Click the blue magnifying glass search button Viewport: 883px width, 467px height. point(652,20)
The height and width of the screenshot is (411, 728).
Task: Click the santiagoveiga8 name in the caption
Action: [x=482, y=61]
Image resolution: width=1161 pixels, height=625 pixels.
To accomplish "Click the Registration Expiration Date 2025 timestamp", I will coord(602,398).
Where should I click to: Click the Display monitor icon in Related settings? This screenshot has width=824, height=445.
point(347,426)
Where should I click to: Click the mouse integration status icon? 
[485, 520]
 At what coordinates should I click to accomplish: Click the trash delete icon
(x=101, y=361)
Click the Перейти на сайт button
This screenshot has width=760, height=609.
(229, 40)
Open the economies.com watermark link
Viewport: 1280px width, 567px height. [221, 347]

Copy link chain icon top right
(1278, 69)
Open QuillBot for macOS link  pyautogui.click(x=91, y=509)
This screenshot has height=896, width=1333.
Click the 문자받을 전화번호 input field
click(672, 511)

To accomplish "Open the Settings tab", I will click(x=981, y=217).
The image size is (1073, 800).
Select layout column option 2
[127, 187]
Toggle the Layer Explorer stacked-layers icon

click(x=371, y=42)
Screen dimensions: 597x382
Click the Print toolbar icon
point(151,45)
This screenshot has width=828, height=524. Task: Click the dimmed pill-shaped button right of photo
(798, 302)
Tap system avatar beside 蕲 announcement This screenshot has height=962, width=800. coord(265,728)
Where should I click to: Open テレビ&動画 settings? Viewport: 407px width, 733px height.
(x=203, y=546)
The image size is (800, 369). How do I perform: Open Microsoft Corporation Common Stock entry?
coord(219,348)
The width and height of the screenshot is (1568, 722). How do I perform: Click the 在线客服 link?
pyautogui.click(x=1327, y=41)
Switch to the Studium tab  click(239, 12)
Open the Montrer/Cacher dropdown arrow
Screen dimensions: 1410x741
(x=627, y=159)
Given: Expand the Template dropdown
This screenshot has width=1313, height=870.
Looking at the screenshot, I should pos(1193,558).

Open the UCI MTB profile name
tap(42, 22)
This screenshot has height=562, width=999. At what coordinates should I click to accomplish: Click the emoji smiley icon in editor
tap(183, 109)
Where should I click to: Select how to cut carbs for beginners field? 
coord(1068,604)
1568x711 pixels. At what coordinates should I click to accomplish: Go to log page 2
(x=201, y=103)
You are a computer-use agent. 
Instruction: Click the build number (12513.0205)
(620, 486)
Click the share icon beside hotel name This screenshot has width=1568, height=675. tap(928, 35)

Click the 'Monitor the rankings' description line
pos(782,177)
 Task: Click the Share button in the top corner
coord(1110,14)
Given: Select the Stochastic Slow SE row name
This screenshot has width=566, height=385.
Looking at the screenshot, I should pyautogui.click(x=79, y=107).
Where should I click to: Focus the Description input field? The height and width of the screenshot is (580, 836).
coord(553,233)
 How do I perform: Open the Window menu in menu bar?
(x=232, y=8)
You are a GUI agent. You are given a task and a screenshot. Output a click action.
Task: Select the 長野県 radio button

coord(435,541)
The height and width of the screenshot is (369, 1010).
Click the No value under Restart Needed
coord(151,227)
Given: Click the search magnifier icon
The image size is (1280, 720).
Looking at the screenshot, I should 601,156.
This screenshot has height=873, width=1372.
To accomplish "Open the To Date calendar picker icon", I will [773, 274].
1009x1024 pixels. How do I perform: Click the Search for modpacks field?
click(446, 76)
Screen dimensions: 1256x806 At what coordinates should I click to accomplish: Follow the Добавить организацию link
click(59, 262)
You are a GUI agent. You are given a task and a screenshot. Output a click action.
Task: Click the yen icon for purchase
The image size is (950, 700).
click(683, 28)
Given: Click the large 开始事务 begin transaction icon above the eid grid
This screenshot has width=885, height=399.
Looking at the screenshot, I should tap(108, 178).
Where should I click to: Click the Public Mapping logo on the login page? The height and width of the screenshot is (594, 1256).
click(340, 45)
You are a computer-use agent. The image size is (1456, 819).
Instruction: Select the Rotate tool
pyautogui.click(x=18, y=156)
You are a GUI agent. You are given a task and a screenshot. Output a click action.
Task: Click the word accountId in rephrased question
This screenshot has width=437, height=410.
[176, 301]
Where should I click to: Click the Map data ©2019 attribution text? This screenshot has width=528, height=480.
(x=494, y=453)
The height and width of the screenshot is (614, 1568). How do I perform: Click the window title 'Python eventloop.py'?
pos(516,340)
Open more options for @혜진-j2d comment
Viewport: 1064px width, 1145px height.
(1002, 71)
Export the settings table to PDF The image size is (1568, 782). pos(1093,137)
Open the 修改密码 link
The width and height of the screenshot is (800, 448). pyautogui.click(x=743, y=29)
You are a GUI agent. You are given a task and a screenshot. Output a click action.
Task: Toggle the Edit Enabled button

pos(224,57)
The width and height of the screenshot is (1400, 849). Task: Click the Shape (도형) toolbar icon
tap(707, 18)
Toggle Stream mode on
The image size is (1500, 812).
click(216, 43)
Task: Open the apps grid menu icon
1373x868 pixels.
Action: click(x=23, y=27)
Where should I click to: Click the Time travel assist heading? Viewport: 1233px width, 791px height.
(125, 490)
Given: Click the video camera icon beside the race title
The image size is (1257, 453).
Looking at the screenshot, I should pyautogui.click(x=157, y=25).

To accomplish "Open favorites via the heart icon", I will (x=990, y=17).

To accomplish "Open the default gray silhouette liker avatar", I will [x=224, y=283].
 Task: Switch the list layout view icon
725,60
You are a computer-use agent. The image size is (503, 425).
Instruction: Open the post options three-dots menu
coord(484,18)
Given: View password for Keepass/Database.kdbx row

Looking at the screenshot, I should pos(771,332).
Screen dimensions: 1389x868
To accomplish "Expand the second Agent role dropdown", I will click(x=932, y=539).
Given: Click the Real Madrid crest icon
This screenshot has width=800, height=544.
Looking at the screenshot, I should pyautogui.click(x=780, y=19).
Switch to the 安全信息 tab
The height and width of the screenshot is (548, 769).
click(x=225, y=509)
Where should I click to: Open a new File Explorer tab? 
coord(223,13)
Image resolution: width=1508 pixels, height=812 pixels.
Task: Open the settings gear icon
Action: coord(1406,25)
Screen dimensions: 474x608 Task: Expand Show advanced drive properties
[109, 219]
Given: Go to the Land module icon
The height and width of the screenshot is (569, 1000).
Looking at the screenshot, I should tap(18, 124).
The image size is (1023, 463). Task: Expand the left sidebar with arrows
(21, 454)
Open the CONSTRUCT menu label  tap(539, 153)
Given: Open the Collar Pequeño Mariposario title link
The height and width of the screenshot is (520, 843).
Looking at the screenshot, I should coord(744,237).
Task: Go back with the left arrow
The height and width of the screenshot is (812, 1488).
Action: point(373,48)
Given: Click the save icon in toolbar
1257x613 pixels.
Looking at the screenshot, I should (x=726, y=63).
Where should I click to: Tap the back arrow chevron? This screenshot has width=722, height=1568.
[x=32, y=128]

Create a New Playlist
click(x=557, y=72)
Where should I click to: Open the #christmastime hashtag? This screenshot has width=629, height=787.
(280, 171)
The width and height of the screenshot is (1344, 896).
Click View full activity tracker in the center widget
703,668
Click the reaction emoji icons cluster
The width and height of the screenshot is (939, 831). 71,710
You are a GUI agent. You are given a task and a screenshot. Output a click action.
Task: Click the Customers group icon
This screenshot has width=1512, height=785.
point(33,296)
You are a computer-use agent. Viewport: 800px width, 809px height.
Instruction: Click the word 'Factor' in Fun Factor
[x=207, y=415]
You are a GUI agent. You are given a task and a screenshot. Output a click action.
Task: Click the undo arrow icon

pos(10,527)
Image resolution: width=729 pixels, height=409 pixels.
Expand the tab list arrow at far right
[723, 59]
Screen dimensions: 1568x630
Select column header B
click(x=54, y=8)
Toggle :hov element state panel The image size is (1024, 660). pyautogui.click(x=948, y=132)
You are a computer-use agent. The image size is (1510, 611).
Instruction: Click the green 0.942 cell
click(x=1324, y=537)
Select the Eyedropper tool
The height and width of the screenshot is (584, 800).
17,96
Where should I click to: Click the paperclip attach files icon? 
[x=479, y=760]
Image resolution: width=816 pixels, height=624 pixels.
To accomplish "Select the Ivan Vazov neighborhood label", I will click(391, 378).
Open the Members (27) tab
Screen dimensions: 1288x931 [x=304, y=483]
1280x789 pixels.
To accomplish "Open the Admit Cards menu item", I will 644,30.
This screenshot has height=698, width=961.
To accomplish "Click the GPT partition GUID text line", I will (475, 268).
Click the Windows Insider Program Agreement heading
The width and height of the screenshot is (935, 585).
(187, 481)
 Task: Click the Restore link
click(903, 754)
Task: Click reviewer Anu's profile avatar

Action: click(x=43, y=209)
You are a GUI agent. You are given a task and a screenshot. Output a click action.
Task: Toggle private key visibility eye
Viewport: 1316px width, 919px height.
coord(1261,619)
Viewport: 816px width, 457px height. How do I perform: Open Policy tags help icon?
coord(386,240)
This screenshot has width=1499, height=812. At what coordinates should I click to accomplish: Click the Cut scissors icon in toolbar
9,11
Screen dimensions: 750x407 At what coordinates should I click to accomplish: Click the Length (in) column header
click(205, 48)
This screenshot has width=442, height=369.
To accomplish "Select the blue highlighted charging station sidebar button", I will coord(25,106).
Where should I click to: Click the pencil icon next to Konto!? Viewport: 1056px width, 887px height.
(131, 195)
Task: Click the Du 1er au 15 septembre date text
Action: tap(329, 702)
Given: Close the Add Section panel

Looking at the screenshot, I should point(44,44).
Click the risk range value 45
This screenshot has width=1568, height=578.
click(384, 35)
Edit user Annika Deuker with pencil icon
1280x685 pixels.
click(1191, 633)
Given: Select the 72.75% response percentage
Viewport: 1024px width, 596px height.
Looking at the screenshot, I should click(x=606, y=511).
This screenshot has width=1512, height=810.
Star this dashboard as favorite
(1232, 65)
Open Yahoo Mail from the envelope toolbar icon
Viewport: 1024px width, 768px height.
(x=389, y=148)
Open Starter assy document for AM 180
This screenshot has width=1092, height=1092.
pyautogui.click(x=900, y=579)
════════════════
**Set exercise:** Copy the data again from the line with "This screenshot has width=442, height=369." through the end of the data, swapping "Close" for "Dismiss" and leaving everything else unchanged.

**Reply:**
This screenshot has width=442, height=369.
To accomplish "Select the blue highlighted charging station sidebar button", I will coord(25,106).
Where should I click to: Click the pencil icon next to Konto!? Viewport: 1056px width, 887px height.
(131, 195)
Task: Click the Du 1er au 15 septembre date text
Action: tap(329, 702)
Given: Dismiss the Add Section panel

Looking at the screenshot, I should point(44,44).
Click the risk range value 45
This screenshot has width=1568, height=578.
click(384, 35)
Edit user Annika Deuker with pencil icon
1280x685 pixels.
click(1191, 633)
Given: Select the 72.75% response percentage
Viewport: 1024px width, 596px height.
Looking at the screenshot, I should click(x=606, y=511).
This screenshot has width=1512, height=810.
Star this dashboard as favorite
(1232, 65)
Open Yahoo Mail from the envelope toolbar icon
Viewport: 1024px width, 768px height.
(x=389, y=148)
Open Starter assy document for AM 180
This screenshot has width=1092, height=1092.
pyautogui.click(x=900, y=579)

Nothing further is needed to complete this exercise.